Supercooling, also known as undercooling, is the process of lowering the temperature of a liquid below its freezing point without it becoming a solid. Per the established international definition, supercooling means "cooling a substance below the normal freezing point without solidification". While it can be achieved by different physical means, the postponed solidification is most often due to the absence of seed crystals or nuclei around which a crystal structure can form. The supercooling of water can be achieved without any special techniques other than chemical demineralization, down to −48.3 C. Supercooled water can occur naturally, for example in the atmosphere, animals or plants.
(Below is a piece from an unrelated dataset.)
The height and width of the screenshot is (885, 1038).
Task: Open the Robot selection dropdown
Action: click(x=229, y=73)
This phenomenon was first described in 1724 by Daniel Gabriel Fahrenheit, while developing the Fahrenheit scale.

==Explanation==
A liquid crossing its standard freezing point will crystallize in the presence of a seed crystal or nucleus around which a crystal structure can form creating a solid. Lacking any such nuclei, the liquid phase can be maintained all the way down to the temperature at which crystal homogeneous nucleation occurs.

Homogeneous nucleation can occur above the glass transition temperature, but if homogeneous nucleation has not occurred above that temperature, an amorphous (non-crystalline) solid will form.
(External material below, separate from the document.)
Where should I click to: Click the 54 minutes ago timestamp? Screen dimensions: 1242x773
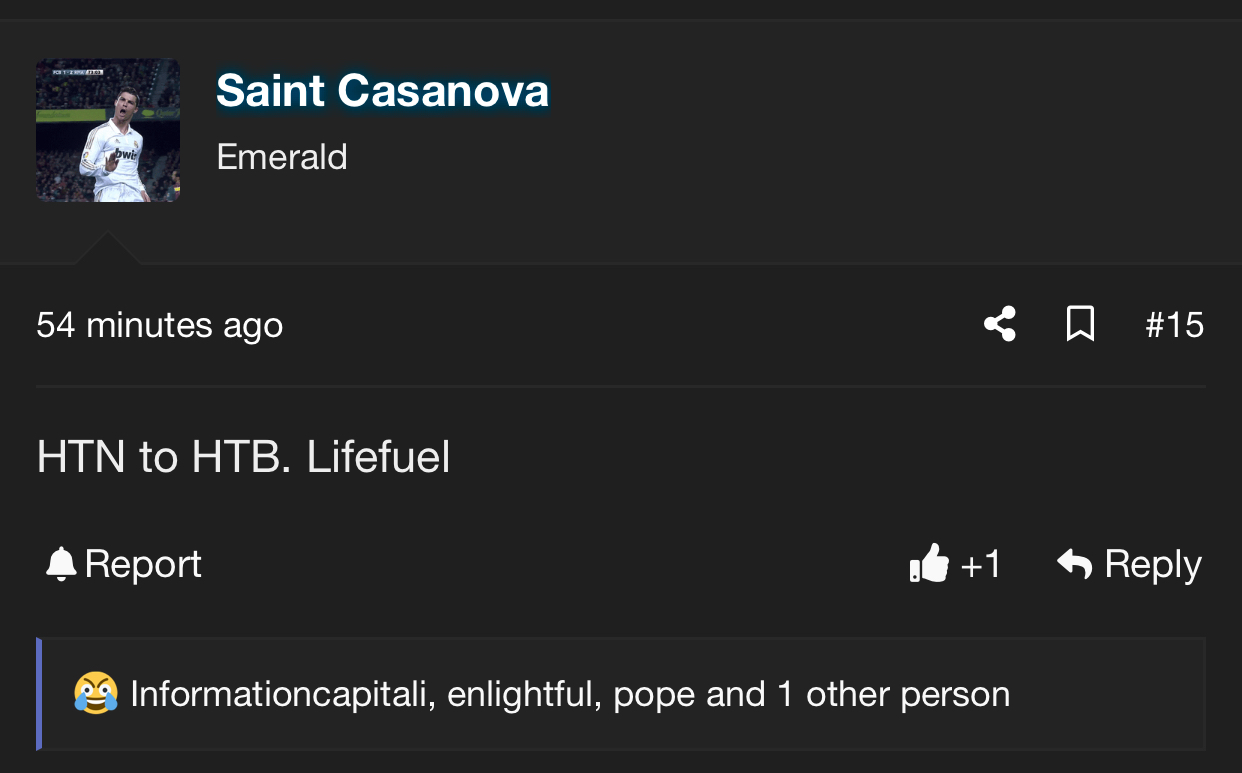(x=160, y=325)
Water normally freezes at 273.15 K, but it can be "supercooled" at standard pressure down to its crystal homogeneous nucleation at almost 224.8 K. The process of supercooling requires water to be pure and free of nucleation sites, which can be achieved by processes like reverse osmosis or chemical demineralization, but the cooling itself does not require any specialised technique. If water is cooled at a rate on the order of 10^{6} K/s, the crystal nucleation can be avoided and water becomes a glass—that is, an amorphous (non-crystalline) solid. Its glass transition temperature is much colder and harder to determine, but studies estimate it at about 136 K.
Glassy water can be heated up to approximately 150 K without nucleation occurring.
In the range of temperatures between 150 and 231 K, experiments find only crystal ice.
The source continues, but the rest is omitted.